- _Task set_:
1 – In the essay on detesting the state, reproduce the passage between "Man acts in" and "libertarians do not.", inclusive, substituting "beliefs" for "convictions".
2 – Answer these questions using the essay on detesting the state:
(a) In which publication, and in what month and year, was the essay originally published?
(b) Whom does the writer name as a late mentor?
(c) What name does the government give to kidnapping, according to the essay?
3 – Extend the essay on why the writer detests the state, picking up right after its final sentence.

- _Provided passage_:

***

Why I Detest the State

Guest post by Clem Johnson. Originally published in The Voluntaryist, February, 1987.

About a year before he died, Albert Einstein wrote this warning: “The unleashed power of the atom has changed everything save our modes of thinking, and we thus drift toward unparalleled catastrophies.”

In paraphrase, such a statement could describe even dire consequences: “From tribalism to republic, man has tried every kind of archy conceivable, with one outcome in common: each has degenerated to chaos and tyranny. Man has ‘changed everything save his modes of thinking,’ and thus drifts incorrigibly into recurring disaster.”

Man acts in accordance with his deepest convictions as he perceives them, wrote my late mentor, Robert LeFevre. If that is true, our convictions are extremely important, for they guide our actions, and thus what we believe literally affects the freedom of others. I am persuaded that a conviction worth keeping is a conviction worth testing and articulating, for thereby we may construct a morally sound, consistent philosophy to live by.

A few moons ago, in the company of very intelligent people, I heard some rather astonishing convictions. The host wound me up by asking what I thought of the northern California “land-for-drugs” seizure. It is apparent many people favor such seizure by government, so I choose this opportunity to tell you why libertarians do not.

You should know it is because I love my country that I loathe its government, in all its forms, for a host of reasons. How I don’t just despise government because it is wasteful, arrogant and immoral. I don’t hate it solely because it is coercive and legally steals for its livelihood. It is true that I abhor government because it cloaks its crimes with euphemisms: It robs, but calls it “taxation”; it defrauds, but calls it “social security”; it kidnaps, but calls it “busing”; it enslaves, but calls it “conscription”; and it counterfeits, but calls it “inflation.” It does the very things I cannot do without committing crimes, but do you know why I really detest government? (I thought you would never ask.)

It is because of what government has done to my friends, and has much to do with what Karl Hess has termed “the most pernicious institution in the United States today: the public school system.” Now he didn’t just say that because so many high school seniors read at a fourth grade level, have difficulty filling out a job application, or trouble making simple change in the market place. He said that because there is where government transforms fine, young, mental timber into petrified, apologetic tools of the state: so that they will stand mindlessly and pledge allegiance to a piece of cloth, with 50 stars for 50 percent taxation, and think they are free; so that they will lend their lives as cannon fodder around the globe whenever El Presidente goes on the warpath, all in the name of peace, you understand; so that they will lock step behind officials of state in a myriad of assaults on human liberty, and cry out with the multitude, Crucify! Crucify! That’s why I loathe government because of what it has done to my friends!

***

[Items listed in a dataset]

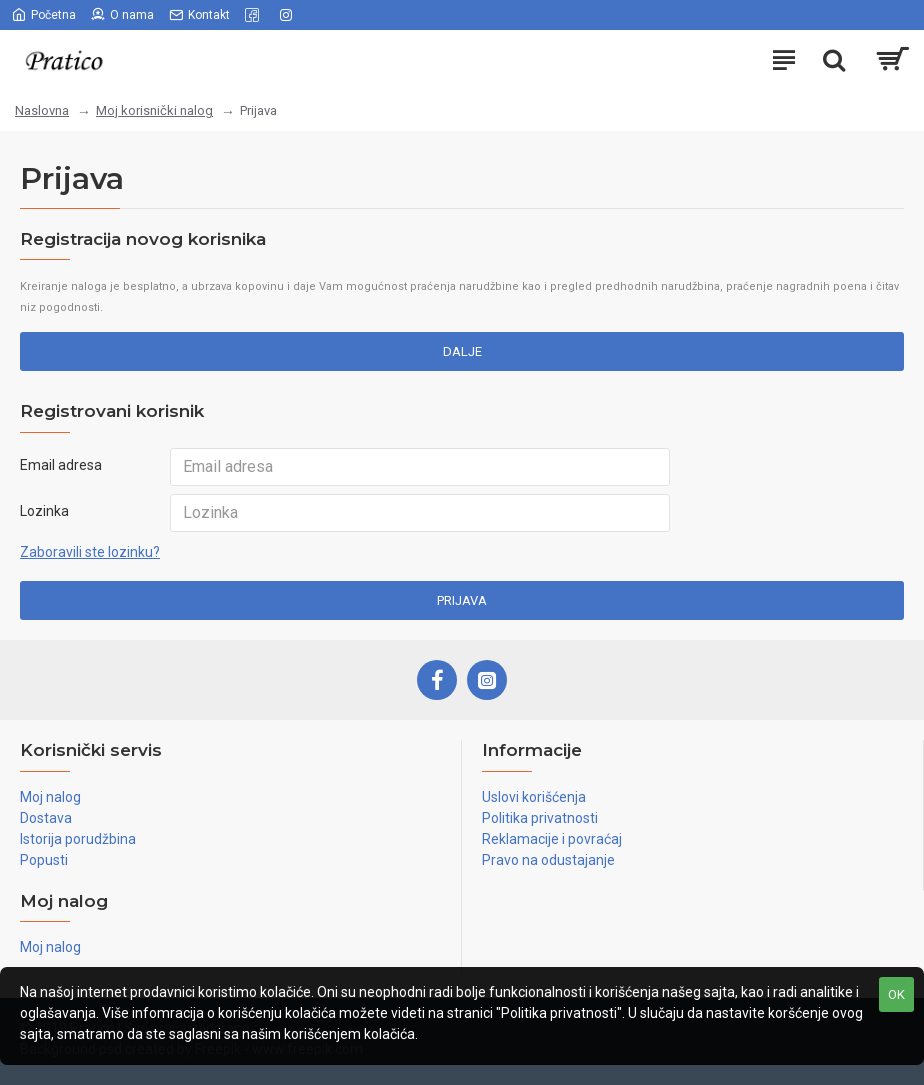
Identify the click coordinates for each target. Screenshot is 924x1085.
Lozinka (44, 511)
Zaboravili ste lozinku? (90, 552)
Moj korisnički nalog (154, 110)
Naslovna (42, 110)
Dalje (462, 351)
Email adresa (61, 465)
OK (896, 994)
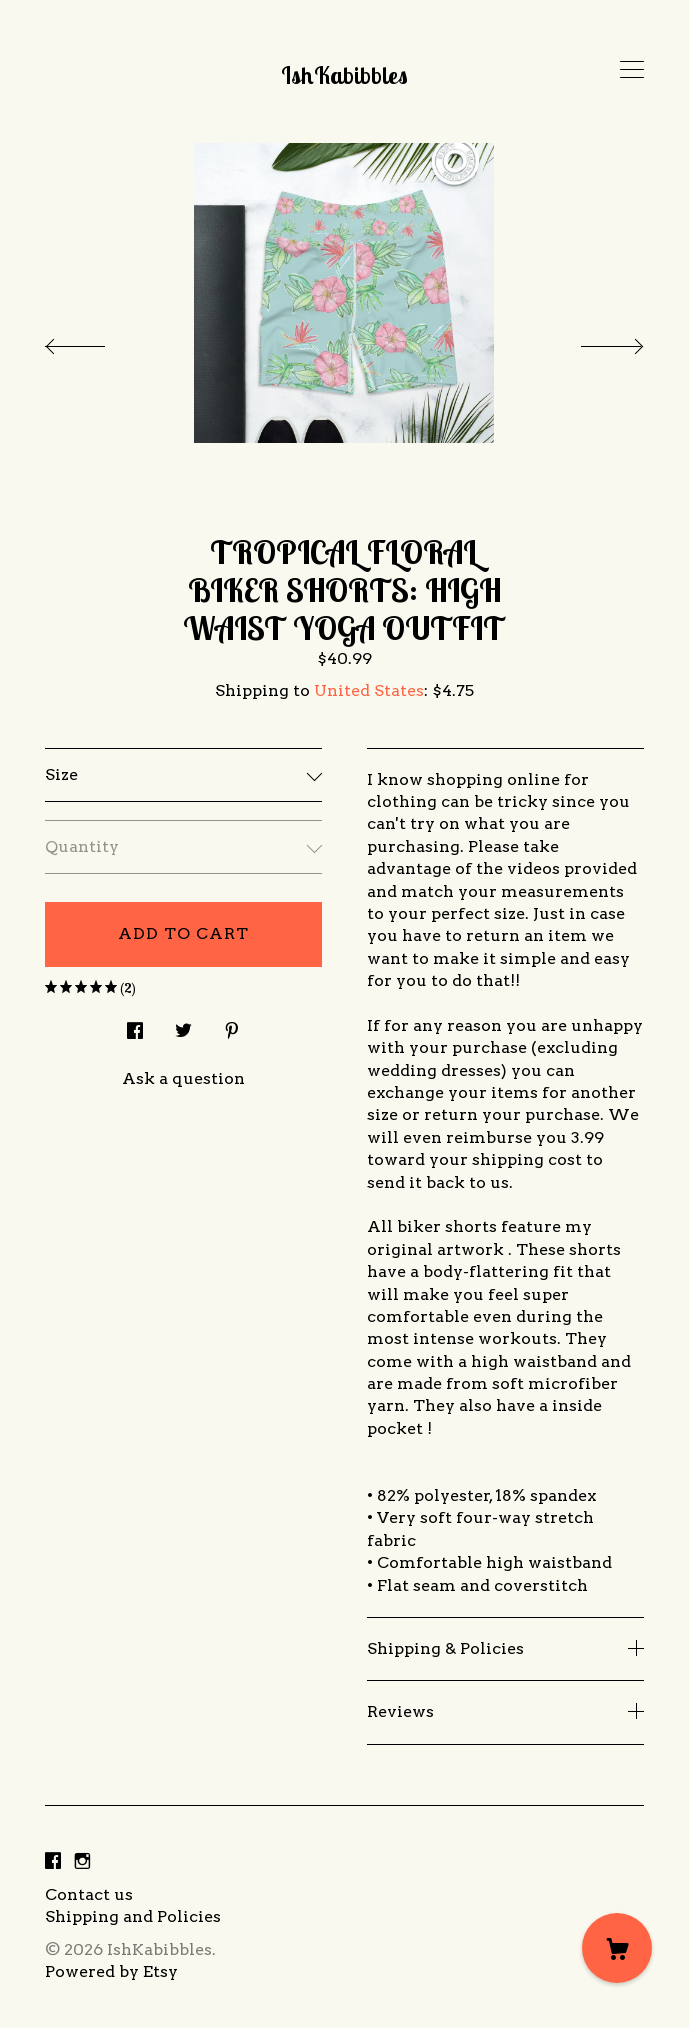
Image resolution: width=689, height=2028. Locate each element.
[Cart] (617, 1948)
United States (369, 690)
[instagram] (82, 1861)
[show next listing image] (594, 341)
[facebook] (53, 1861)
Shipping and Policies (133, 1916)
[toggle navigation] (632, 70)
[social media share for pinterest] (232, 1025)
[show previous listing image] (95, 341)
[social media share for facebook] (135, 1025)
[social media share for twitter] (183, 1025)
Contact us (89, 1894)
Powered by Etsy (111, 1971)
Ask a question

***

- _Written answers_:
1 –
Man acts in accordance with his deepest beliefs as he perceives them, wrote my late mentor, Robert LeFevre. If that is true, our beliefs are extremely important, for they guide our actions, and thus what we believe literally affects the freedom of others. I am persuaded that a conviction worth keeping is a conviction worth testing and articulating, for thereby we may construct a morally sound, consistent philosophy to live by.

A few moons ago, in the company of very intelligent people, I heard some rather astonishing beliefs. The host wound me up by asking what I thought of the northern California “land-for-drugs” seizure. It is apparent many people favor such seizure by government, so I choose this opportunity to tell you why libertarians do not.

2 –
(a) The Voluntaryist, February 1987.
(b) Robert LeFevre.
(c) "Busing."

3 –
Thanks to everyday, political forays of interwoven theft, the typical American on the street today wouldn’t recognize a property right if it batted him in the face. Consequently he can’t even make a moral decision, but looks to church and state for a determination of right or wrong. Even then he has trouble: He goes to church on Sunday morning, gives lip service to the Eighth Commandment, Thou shall not steal (PERIOD), and then goes to the polls on Tuesday evening, where he abandons his tenet, and expropriates his neighbors capital with the stroke of a punch as though he owned it! And then he says, “I didn’t take my neighbors’ capital, government did it!” But government did it with his authorization, his license. Indeed the most devastating problem of this century is not drugs, is not terrorism, is not nuclear weapons; instead it is utter, rampant, contemptible violation of property right, and therein is the root of ALL conflict!

Libertarian actions have a common criterion: “See that one is not a thief.” Ladies and gentlemen of good will, that I know you to be, if you would live in peace and harmony with others of your species, that principle is not just a convenient option; it is an absolute obligation on your part: See that you are not a thief, directly or indirectly via government, in any manner, for any reason.

Is this a new concept? Certainly not. Consider two early American coins: a continental, silver dollar, minted in 1775 and the Franklin penny, coined in 1787. Each coin was inscribed with the message: “Mind your business.” I submit that a healthy respect for property right is among the oldest of American traditions.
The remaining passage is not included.